本発明は、ポリアリーレンスルフィド樹脂組成物、成形品およびそれらの製造方法に関する。
ポリフェニレンスルフィド(以下、PPSと略すことがある)樹脂に代表されるポリアリーレンスルフィド(以下PASと略すことがある)樹脂は、耐熱性に優れつつ、かつ、機械的強度、耐薬品性、成形加工性、寸法安定性にも優れ、これら特性を利用して、電気・電子機器部品、自動車部品材料等として使用されている。
そして、これら部品はその二次加工としてエポキシ樹脂等からなる部品材料と接着する場合が多々見られる。しかし、ポリアリーレンスルフィド樹脂は他の樹脂との接着性、特にエポキシ樹脂との接着性が比較的悪い。そのため、例えばエポキシ系接着剤によるポリアリーレンスルフィド同士の接合、ポリアリーレンスルフィド樹脂と他の材料との接合、あるいはエポキシ樹脂による電気・電子部品の封止等の際に、ポリアリーレンスルフィド樹脂とエポキシ樹脂を含む硬化性樹脂組成物との接着性(以下、エポキシ樹脂接着性ということがある)の悪さが問題となっていた。
そこで、エポキシ樹脂接着性の低下を改善するために、ポリアリーレンスルフィド樹脂と充填剤を含むポリアリーレンスルフィド樹脂組成物に離型剤として酸化ポリエチレンワックスを添加して、成形品のエポキシ樹脂接着性と離形性と機械的特性のバランスを改良する方法も提案されている(特許文献1参照)。しかし、この場合もポリアリーレンスルフィド樹脂成形品のエポキシ樹脂接着性は低く、実用的に充分とは言い難いレベルのものであった。
更に、成形離型性を高めることを目的として、ポリフェニレンサルファイド系樹脂組成物に非結晶性α−オレフィン共重合体と脂肪酸金属塩を配合する樹脂組成物も検討されている(特許文献2参照)。しかしながら、この場合にも充分なエポキシ樹脂接着性が得られているとは言えなかった。
また、ポリアリーレンスルフィド樹脂と、酸価が65〜150mgKOH/gの範囲であり、かつカルボキシ基およびカルボン酸無水物基を有するオレフィンワックスとを含有するポリアリーレンスルフィド樹脂組成物を成形して得られる成形品が、ポリアリーレンスルフィド樹脂成形品に本来備わっている機械的特性を維持しつつ、さらにエポキシ樹脂接着性に優れることが知られている(特許文献3参照)。しかしながら、この場合にも充分なエポキシ樹脂との接着性が得られているとは言えず、さらなる改良の余地があった。さらに、該成形品は、靱性、特にTD方向(樹脂の流れ方向に対して直角方向)の曲げ伸び強度にも改良の余地があり、特に成形品の薄肉化を図ろうとする際に、成形品に脆性破壊が生じる傾向にあった。このため、特にTD方向の曲げ伸び強度の向上も望まれていた。

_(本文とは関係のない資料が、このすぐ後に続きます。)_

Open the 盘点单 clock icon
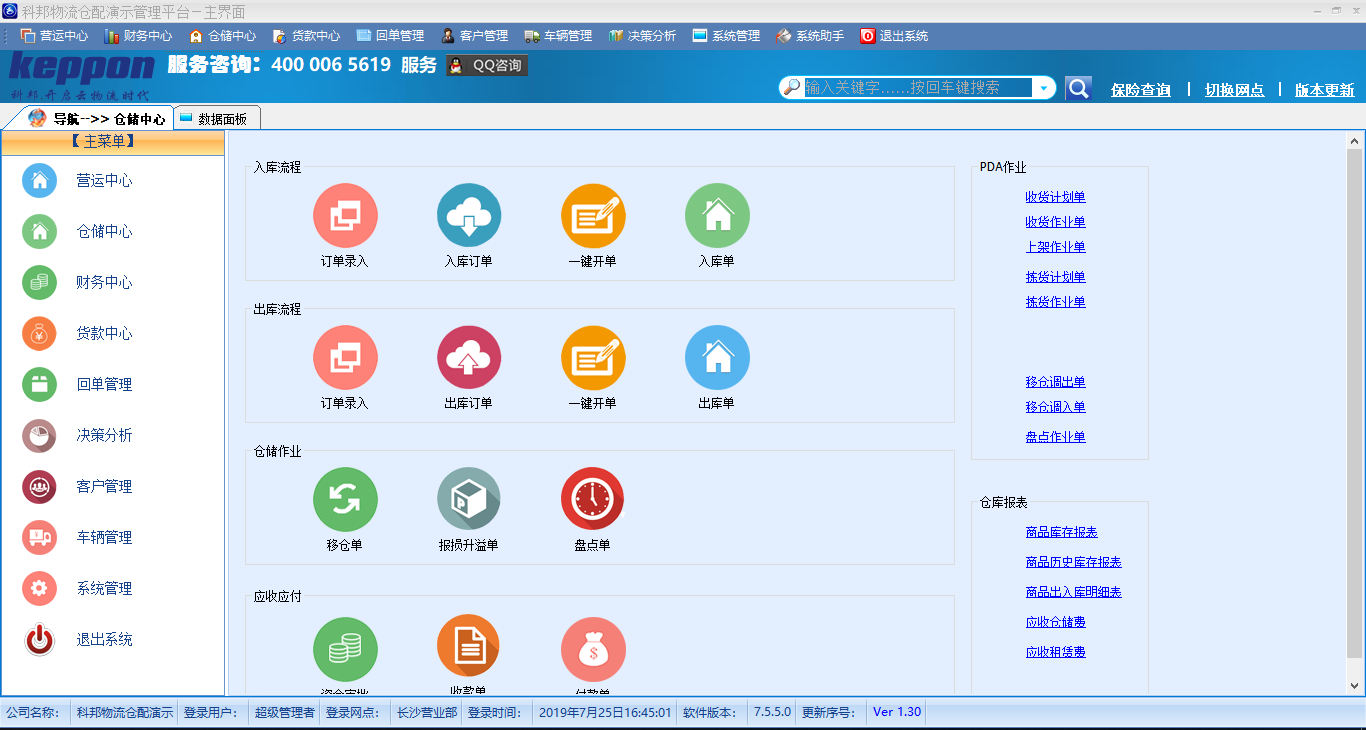The height and width of the screenshot is (730, 1366). pos(593,500)
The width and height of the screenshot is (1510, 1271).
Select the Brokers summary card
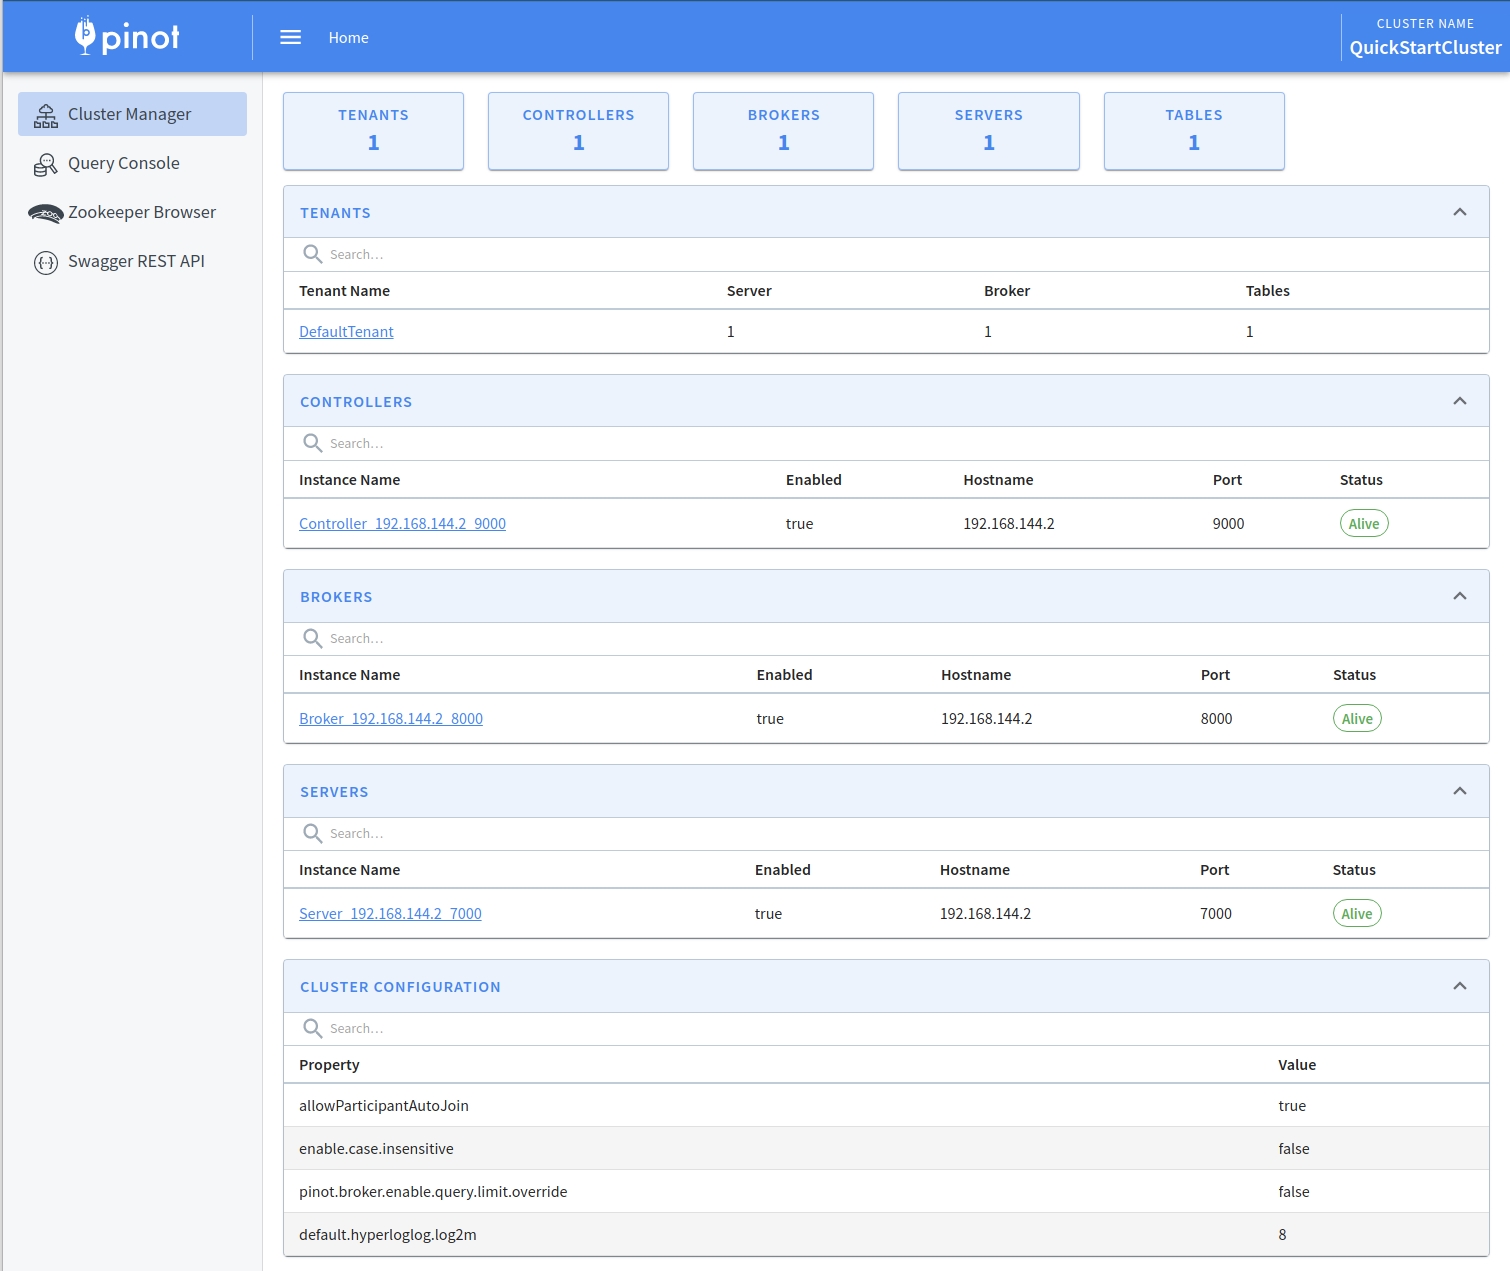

特開2002−012762号公報 特開2004−35635号公報 国際公開第2013/141364号
本発明が解決しようとする課題は、エポキシ樹脂接着性に優れた成形品となるポリアリーレンスルフィド樹脂組成物およびそれを成形して得られる、エポキシ樹脂接着性に優れた成形品を提供すること、さらに該成形品と、エポキシ樹脂を含む硬化性樹脂組成物の硬化物とが接着してなる複合成形品を提供すること、およびそれらの製造方法を提供することにある。
さらに、本発明が解決しようとする課題は、エポキシ樹脂接着性に優れるだけでなく、さらに優れたTD方向の曲げ伸び強度を有する成形品となるポリアリーレンスルフィド樹脂組成物およびそれを成形して得られる、エポキシ樹脂接着性とTD方向の曲げ伸び強度とに優れた成形品を提供すること、さらに該成形品と、エポキシ樹脂を含む硬化性樹脂組成物の硬化物とが接着してなる複合成形品を提供すること、およびそれらの製造方法を提供することにある。
本発明者は上記課題を解決するために鋭意研究した結果、ポリアリーレンスルフィド樹脂に脂肪酸エステル、ならびに脂肪酸アルカリ金属塩および脂肪酸アルカリ金属土類塩(脂肪族アルカリ土類金属塩と同義である)からなる群から選ばれる一種以上の脂肪酸金属塩を配合することにより、エポキシ樹脂接着性に優れること、さらに、TD方向の曲げ伸び強度も向上することを見出し、本発明を完成するに至った。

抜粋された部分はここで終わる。